- _課題_
1/ 出典の「仏教が日本社会に浸透するに当」を含む箇所から「姿を変えたようなものである。」までを、「天照大神」を「アマテラス」に置き換えて書き改めること。
2/ 出典によると、慶長一八年(1613)に幕府が江戸に創立したものは何か。

- _出典_
.....
仏教が日本社会に浸透するに当たっては、古来の信仰である神との融合がはかられた。もともと日本人の心の底にながれていたものは神への信仰であり、その中の仏を迎えいれることには抵抗があった。そこで神と仏の信仰を融け合わせ、神の仏も本来一つのものであるという説を立てた。これを本地垂迹(ほんじすいじゃく)説という。本地というのは本体のことで、信仰の本体は仏であるが、日本では仏が人を救うためにかりに神という形になって現れた(垂迹)というのである。たとえば天照大神の本地は大日如来(密教ではこれを宇宙の根源と説く)で、この如来が日本に渡ってきて仮に天照大神に姿を変えたようなものである。


 こういう巧みなせつめいをして、古来からの神道に凝り固まった人々の頭を和らげ、仏教は広く国内に浸透していった。とくに密教系の天台宗は、その教義が神秘的なところから深山幽谷の神社と結びつき、これを根拠地として布教活動を広め、中世以降急速にその勢力を伸ばして行った。このような神仏混合の神社は同じ社域内に神社と寺院が同居していて、一方では菩薩をまつり、一方では神をまつっていたが、この場合明神といわず、権(かり)に姿を現したものつまり権現と呼んだ。これらの神仏混合の神社は、従来の神道に基づく神社と異なり、山伏・修験者・神人(じにん)等を多く抱え、この人達による布教活動が活溌に行われたので、その神社の名声を高めると共に、地方に分祀もおこなわれるようになった。地方民の請に任せて分霊することからこれを勧請(かんじょう)という。いま全国に諏訪・浅間・八幡・熊野・天満・稲荷などの同じ名前の神社が無数にあるが、これははみなか勧請によって生じた神社である。



権力者の宗教支配

 中世以降武士の勢力が抬頭し、祭礼者の権力関係はかわったが、その伝統は失われることはなかった。そして江戸時代に至り、乱世を収拾して統一政権を打ち立てた徳川氏は、国内の叛乱を防ぎ、平和を維持するために各種の法度を出したが、寺社についてもこれを統制し、寺社の勢力を完全に掌中に収め、これを幕府の意のままに支配できる政策をとった。即ち慶長一八年(1613)幕府は江戸に東叡山創立し、天台宗の本山である比叡山延暦寺の勢力を削ぐために関東天台宗法度を出し、東叡山に比叡山をしのぐ特権を与えた。また、各宗・各派に対しては個々に法度を出して、僧侶の世俗的勢力の拡大を禁止した。次いで寛文五年(1665)諸宗寺院法度・諸社禰宣神社法度を定めて、本寺・末寺・本社・末社の関係を明らかにさせた。本寺・末寺・本社・末社の制度は、すべての寺院・神社を本と末の関係につなぎ、階層的構成に組み立たえたもので、末寺・末社は何事につけても本社の命令にしたがわなければならないものとした。こうすれば幕府は、本寺・本社を押さえることによって、その宗派全体の寺社を統制に服させることができたのである。
.....
- _提供記録_
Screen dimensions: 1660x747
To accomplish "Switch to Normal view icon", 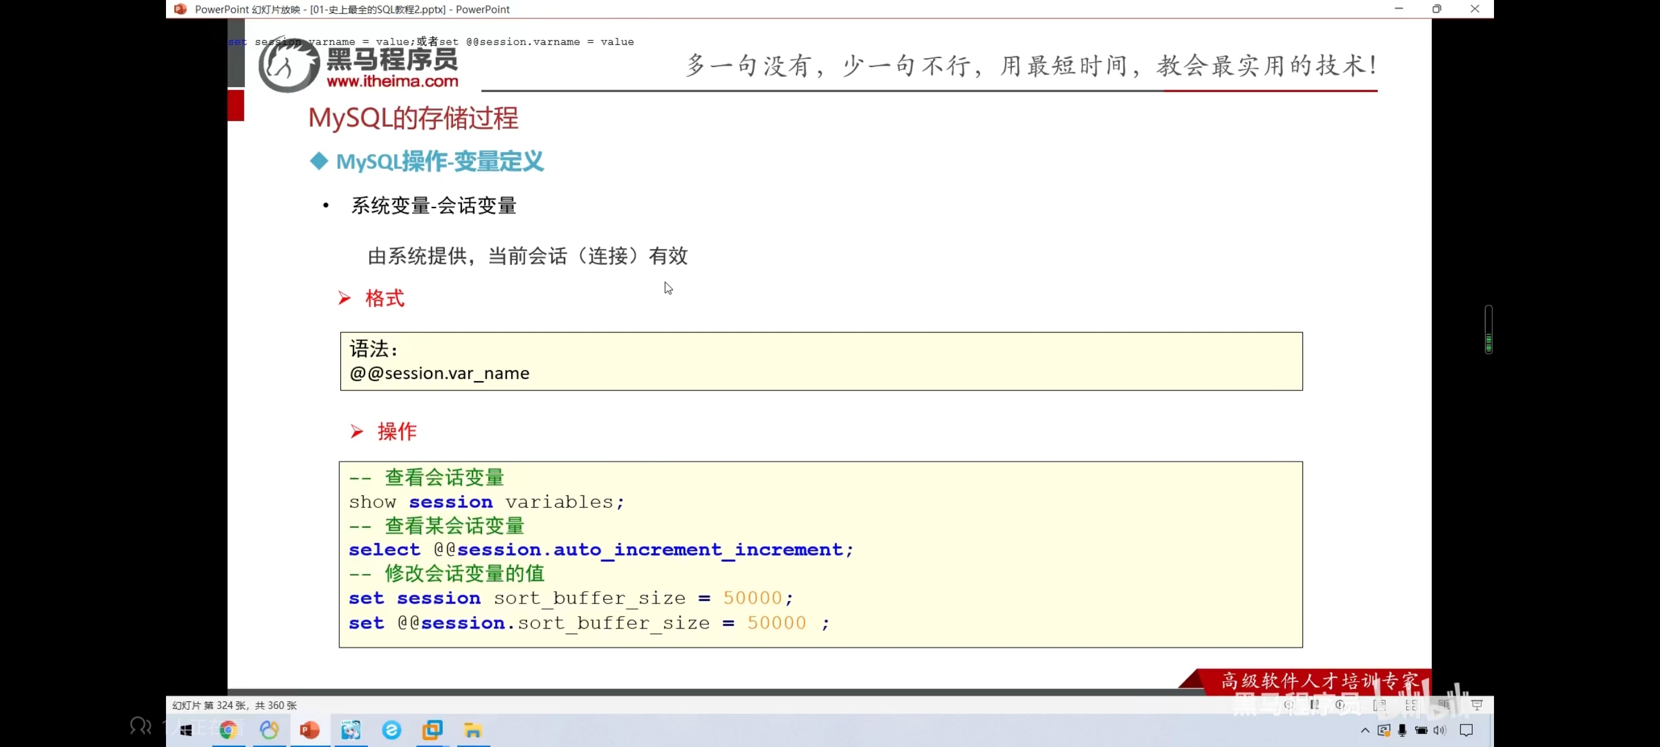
.....
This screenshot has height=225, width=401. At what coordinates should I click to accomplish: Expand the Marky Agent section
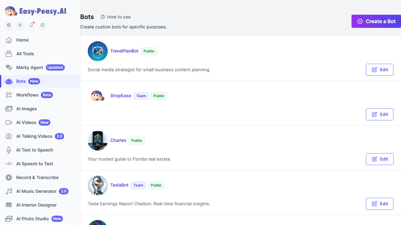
.....
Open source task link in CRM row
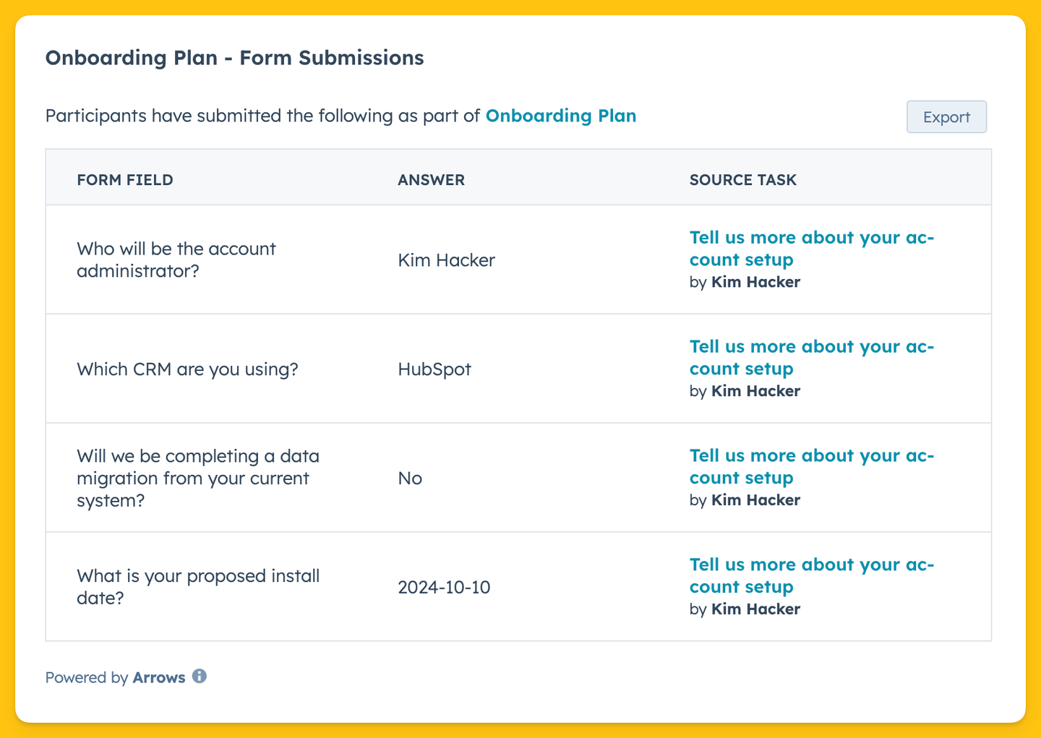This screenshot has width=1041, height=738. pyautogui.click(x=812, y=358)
.....
- _課題の解答_
1/
仏教が日本社会に浸透するに当たっては、古来の信仰である神との融合がはかられた。もともと日本人の心の底にながれていたものは神への信仰であり、その中の仏を迎えいれることには抵抗があった。そこで神と仏の信仰を融け合わせ、神の仏も本来一つのものであるという説を立てた。これを本地垂迹(ほんじすいじゃく)説という。本地というのは本体のことで、信仰の本体は仏であるが、日本では仏が人を救うためにかりに神という形になって現れた(垂迹)というのである。たとえばアマテラスの本地は大日如来(密教ではこれを宇宙の根源と説く)で、この如来が日本に渡ってきて仮にアマテラスに姿を変えたようなものである。

2/ 東叡山である。